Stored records
###
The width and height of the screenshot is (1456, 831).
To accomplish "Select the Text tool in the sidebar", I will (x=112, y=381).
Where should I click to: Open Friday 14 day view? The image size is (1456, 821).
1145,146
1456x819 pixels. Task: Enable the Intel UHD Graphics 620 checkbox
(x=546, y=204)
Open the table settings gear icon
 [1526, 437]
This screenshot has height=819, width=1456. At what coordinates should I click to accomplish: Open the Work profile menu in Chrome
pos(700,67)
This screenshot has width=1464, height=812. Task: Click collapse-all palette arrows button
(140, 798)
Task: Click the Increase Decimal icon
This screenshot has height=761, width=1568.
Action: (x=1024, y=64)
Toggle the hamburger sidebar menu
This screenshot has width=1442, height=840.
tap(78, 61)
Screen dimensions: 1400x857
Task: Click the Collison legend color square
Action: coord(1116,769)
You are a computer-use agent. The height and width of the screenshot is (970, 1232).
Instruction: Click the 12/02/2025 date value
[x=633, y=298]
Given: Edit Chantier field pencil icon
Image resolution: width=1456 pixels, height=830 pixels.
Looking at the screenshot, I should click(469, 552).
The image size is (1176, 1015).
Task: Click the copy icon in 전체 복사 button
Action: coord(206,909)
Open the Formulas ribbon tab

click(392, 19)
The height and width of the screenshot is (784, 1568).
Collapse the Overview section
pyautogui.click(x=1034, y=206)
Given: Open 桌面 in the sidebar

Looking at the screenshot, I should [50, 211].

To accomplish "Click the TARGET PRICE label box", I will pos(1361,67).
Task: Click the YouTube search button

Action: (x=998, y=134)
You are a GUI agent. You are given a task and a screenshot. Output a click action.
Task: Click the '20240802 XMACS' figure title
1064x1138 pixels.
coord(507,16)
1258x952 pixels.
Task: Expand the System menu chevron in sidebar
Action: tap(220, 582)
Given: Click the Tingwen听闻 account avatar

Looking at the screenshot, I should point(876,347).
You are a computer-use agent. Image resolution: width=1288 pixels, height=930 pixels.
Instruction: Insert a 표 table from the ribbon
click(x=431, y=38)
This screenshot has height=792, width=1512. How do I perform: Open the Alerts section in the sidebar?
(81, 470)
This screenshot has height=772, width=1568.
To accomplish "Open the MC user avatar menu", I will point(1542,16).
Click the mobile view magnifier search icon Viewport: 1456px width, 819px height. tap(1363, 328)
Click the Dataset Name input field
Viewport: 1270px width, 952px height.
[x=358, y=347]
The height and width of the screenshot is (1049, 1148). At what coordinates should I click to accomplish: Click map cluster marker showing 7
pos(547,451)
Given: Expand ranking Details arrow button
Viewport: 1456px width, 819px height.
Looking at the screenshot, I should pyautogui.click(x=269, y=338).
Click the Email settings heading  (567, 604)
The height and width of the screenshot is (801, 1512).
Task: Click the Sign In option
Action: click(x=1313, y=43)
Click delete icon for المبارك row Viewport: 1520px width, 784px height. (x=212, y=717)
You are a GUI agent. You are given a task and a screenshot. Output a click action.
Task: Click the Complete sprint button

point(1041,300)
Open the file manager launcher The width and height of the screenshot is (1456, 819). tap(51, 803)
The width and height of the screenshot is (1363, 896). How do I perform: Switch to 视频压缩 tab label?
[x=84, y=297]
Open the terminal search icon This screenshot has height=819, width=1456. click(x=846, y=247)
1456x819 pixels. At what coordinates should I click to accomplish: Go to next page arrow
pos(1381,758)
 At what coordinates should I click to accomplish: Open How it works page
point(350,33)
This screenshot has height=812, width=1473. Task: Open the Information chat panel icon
###
= Assignment =
With the first line being the one containing "This screenshot has height=819, width=1456. At" and the last line the one containing "Task: Click the Increase Decimal icon", transcribe exactly the lines above that fall in that range.

= Problem solution =
This screenshot has height=819, width=1456. At what coordinates should I click to accomplish: Open the Work profile menu in Chrome
pos(700,67)
This screenshot has width=1464, height=812. Task: Click collapse-all palette arrows button
(140, 798)
Task: Click the Increase Decimal icon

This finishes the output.